### What is expected:
The stretch from the line with "Select the webcam camera source icon" through the line with "Collapse the DeckBuilding" in the records below: write it out exactly, and nothing else.

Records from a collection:
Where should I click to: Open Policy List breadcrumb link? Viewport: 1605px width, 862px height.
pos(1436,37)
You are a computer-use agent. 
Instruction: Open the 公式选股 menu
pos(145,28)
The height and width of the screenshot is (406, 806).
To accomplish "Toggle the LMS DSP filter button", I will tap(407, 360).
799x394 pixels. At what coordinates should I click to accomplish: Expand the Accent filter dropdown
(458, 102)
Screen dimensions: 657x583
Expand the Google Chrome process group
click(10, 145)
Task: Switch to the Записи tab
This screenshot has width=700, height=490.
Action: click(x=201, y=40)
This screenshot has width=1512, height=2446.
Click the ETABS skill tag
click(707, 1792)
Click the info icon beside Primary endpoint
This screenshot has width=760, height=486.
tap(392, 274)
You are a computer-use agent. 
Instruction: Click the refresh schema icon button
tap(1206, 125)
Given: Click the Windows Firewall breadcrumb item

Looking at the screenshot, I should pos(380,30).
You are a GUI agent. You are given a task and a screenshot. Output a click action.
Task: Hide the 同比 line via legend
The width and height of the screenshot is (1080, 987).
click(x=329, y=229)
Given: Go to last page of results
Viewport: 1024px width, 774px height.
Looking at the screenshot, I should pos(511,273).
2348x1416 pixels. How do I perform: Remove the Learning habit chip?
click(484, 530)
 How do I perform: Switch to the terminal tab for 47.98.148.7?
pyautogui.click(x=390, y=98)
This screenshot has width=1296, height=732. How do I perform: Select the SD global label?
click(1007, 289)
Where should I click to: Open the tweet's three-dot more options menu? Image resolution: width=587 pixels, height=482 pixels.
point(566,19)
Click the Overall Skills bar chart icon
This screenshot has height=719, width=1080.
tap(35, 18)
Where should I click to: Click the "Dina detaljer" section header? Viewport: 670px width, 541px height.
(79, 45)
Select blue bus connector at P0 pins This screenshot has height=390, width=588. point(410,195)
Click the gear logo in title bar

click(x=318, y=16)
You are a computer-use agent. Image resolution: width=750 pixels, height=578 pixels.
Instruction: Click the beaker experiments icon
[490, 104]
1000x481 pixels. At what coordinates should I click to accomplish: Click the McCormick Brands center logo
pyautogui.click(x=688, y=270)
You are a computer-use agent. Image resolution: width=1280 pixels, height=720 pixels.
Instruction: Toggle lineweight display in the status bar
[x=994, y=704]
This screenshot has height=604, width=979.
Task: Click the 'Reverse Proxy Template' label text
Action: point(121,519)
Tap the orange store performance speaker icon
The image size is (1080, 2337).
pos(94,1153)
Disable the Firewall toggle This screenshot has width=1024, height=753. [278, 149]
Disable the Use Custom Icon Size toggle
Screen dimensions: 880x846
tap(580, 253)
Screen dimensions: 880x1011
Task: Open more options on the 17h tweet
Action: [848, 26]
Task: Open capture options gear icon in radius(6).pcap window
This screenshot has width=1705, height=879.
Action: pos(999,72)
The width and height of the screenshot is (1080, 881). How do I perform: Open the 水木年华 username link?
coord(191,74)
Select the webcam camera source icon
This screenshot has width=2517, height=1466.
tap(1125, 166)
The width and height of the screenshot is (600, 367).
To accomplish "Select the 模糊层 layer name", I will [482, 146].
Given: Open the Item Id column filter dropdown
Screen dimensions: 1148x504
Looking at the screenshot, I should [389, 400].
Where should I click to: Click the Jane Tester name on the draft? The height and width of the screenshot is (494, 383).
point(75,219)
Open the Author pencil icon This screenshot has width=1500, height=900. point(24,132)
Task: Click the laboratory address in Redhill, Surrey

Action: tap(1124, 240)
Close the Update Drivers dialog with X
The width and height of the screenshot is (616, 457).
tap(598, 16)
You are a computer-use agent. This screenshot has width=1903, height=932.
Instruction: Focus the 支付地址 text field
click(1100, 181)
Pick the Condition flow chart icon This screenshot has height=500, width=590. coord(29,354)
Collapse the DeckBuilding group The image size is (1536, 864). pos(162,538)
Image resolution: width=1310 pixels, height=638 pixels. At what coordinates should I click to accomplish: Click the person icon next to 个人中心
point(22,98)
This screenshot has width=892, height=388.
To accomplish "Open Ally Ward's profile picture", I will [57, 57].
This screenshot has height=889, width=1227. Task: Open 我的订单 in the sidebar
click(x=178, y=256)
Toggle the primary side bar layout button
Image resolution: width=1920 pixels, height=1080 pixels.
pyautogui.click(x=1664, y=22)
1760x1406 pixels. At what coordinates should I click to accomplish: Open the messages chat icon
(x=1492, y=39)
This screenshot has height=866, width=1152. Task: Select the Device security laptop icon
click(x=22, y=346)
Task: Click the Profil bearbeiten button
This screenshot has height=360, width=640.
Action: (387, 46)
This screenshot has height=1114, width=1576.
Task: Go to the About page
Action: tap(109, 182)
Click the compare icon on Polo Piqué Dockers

### Answer for the task:
Select the webcam camera source icon
This screenshot has width=2517, height=1466.
tap(1125, 166)
The width and height of the screenshot is (600, 367).
To accomplish "Select the 模糊层 layer name", I will [482, 146].
Given: Open the Item Id column filter dropdown
Screen dimensions: 1148x504
Looking at the screenshot, I should [389, 400].
Where should I click to: Click the Jane Tester name on the draft? The height and width of the screenshot is (494, 383).
point(75,219)
Open the Author pencil icon This screenshot has width=1500, height=900. point(24,132)
Task: Click the laboratory address in Redhill, Surrey

Action: tap(1124, 240)
Close the Update Drivers dialog with X
The width and height of the screenshot is (616, 457).
tap(598, 16)
You are a computer-use agent. This screenshot has width=1903, height=932.
Instruction: Focus the 支付地址 text field
click(1100, 181)
Pick the Condition flow chart icon This screenshot has height=500, width=590. coord(29,354)
Collapse the DeckBuilding group The image size is (1536, 864). pos(162,538)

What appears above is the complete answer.